AIM OF THE EXERCISE:
The range runs from the line containing "Click the checklist icon under 과정설문응시" to the last line of the entries. Restate those lines word for word, without the pictures.

━━ INPUT DATA

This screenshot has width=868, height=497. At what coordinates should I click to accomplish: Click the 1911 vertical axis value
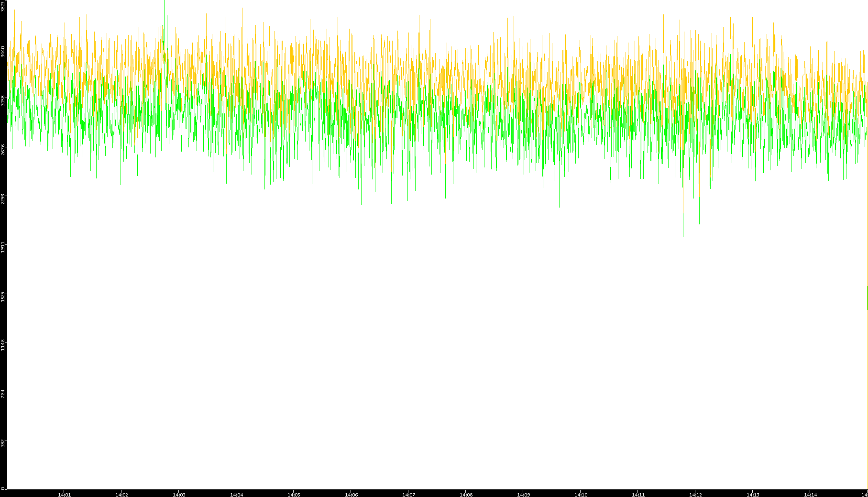tap(3, 247)
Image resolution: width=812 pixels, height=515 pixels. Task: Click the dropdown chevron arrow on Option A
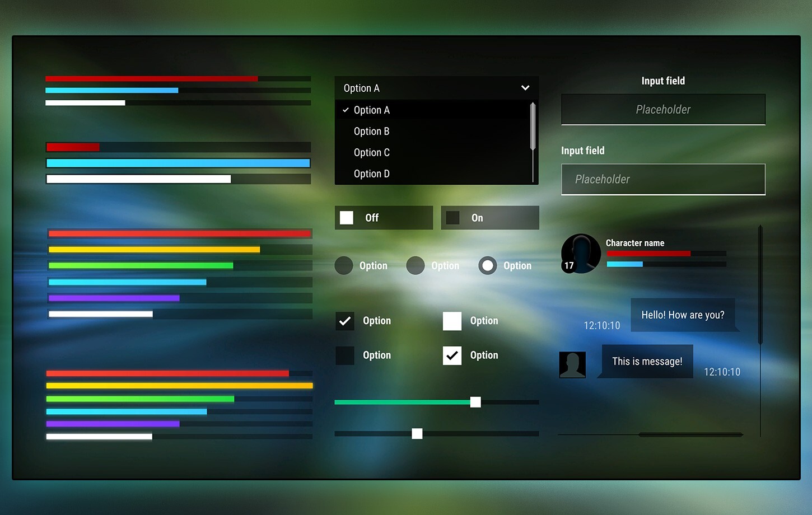point(525,88)
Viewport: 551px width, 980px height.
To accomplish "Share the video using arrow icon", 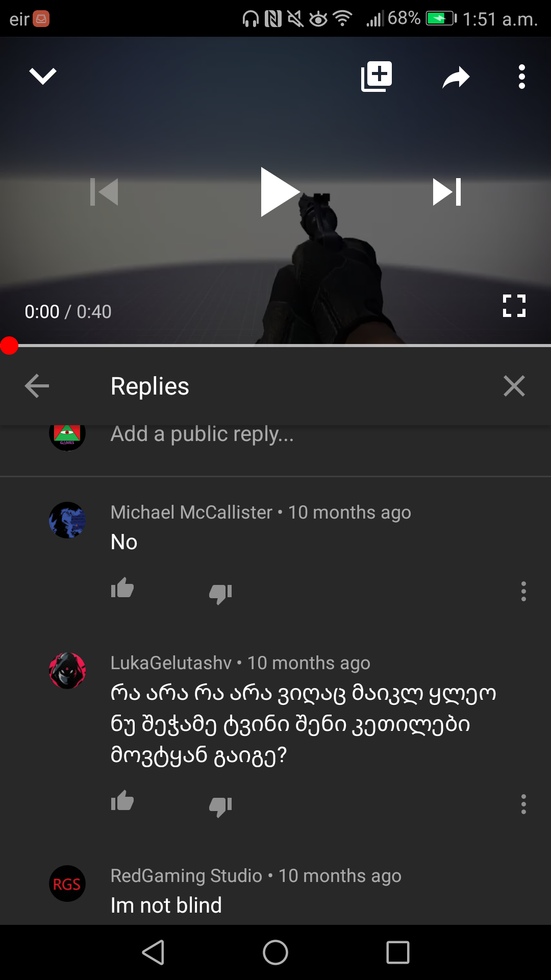I will (456, 77).
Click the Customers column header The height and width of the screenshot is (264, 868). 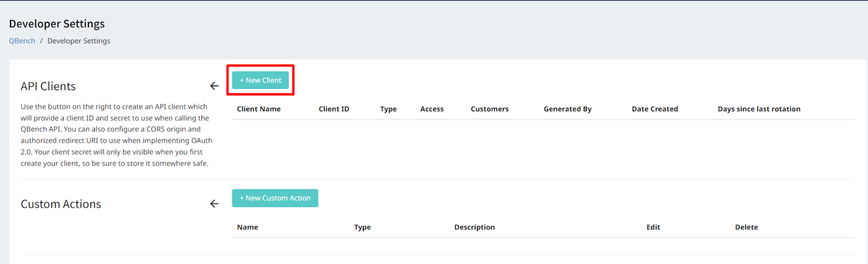[x=489, y=109]
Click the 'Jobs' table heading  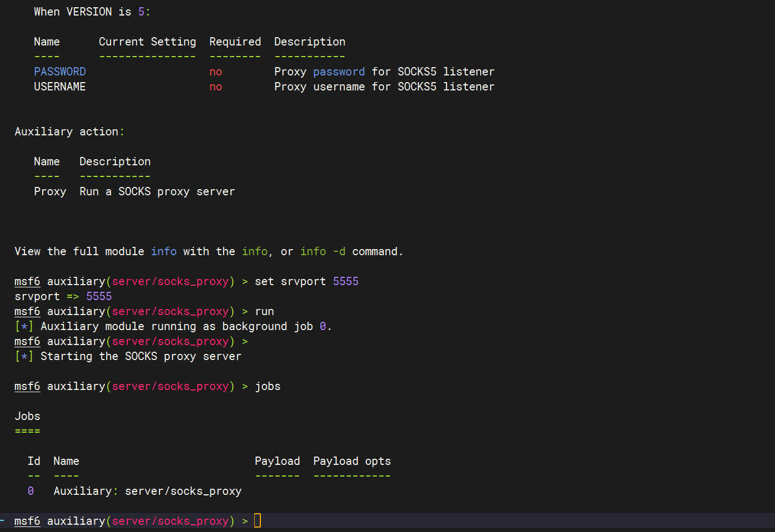[27, 416]
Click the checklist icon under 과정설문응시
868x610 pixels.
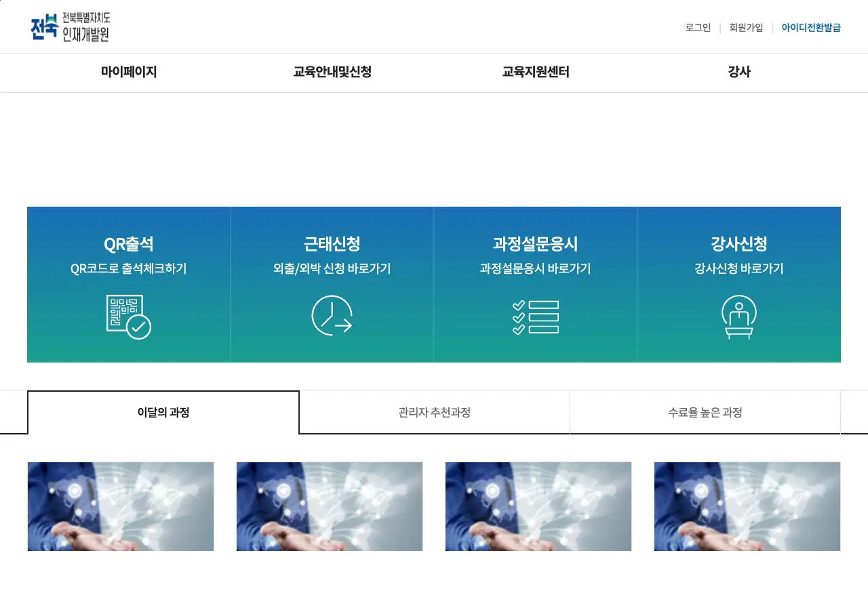(535, 317)
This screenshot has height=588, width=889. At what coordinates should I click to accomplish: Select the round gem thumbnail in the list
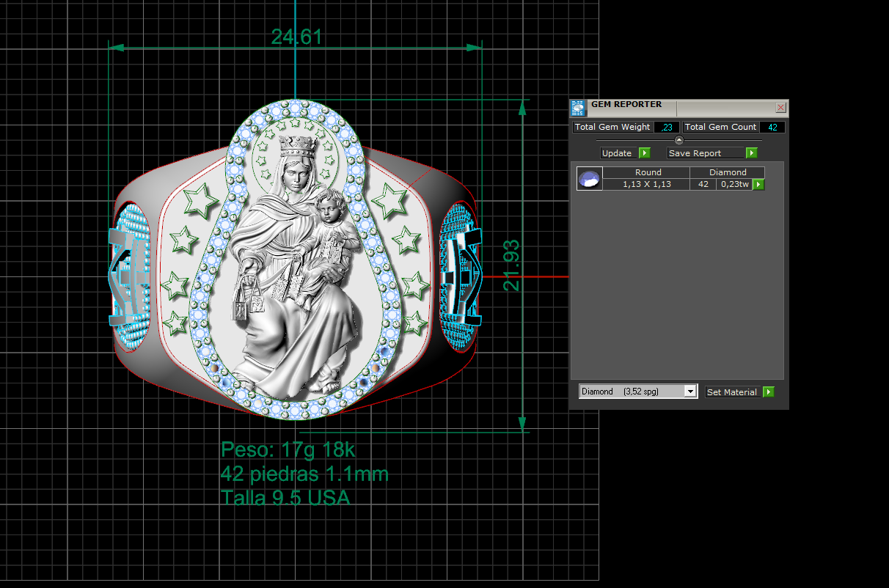point(589,178)
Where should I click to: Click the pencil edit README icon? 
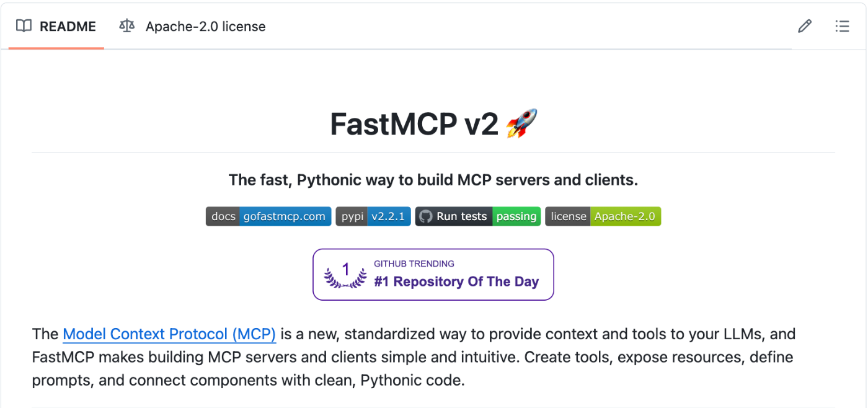pos(805,26)
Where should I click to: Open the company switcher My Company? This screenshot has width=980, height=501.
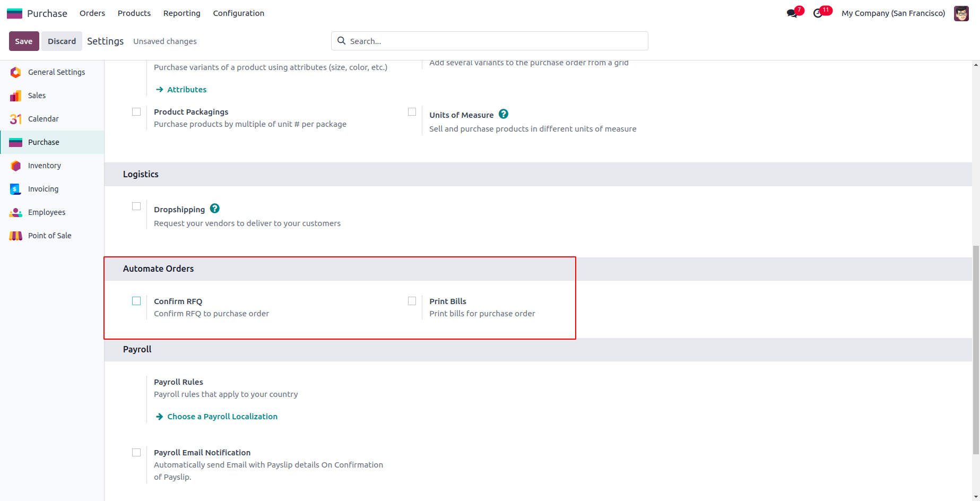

━━━━

ANSWER SECTION:
Click the checklist icon under 과정설문응시
868x610 pixels.
(535, 317)
This screenshot has height=588, width=889. At what coordinates should I click to accomplish: Select the round gem thumbnail in the list
point(589,178)
Where should I click to: Click the pencil edit README icon? 
pos(805,26)
Where should I click to: Open the company switcher My Company? This screenshot has width=980, height=501.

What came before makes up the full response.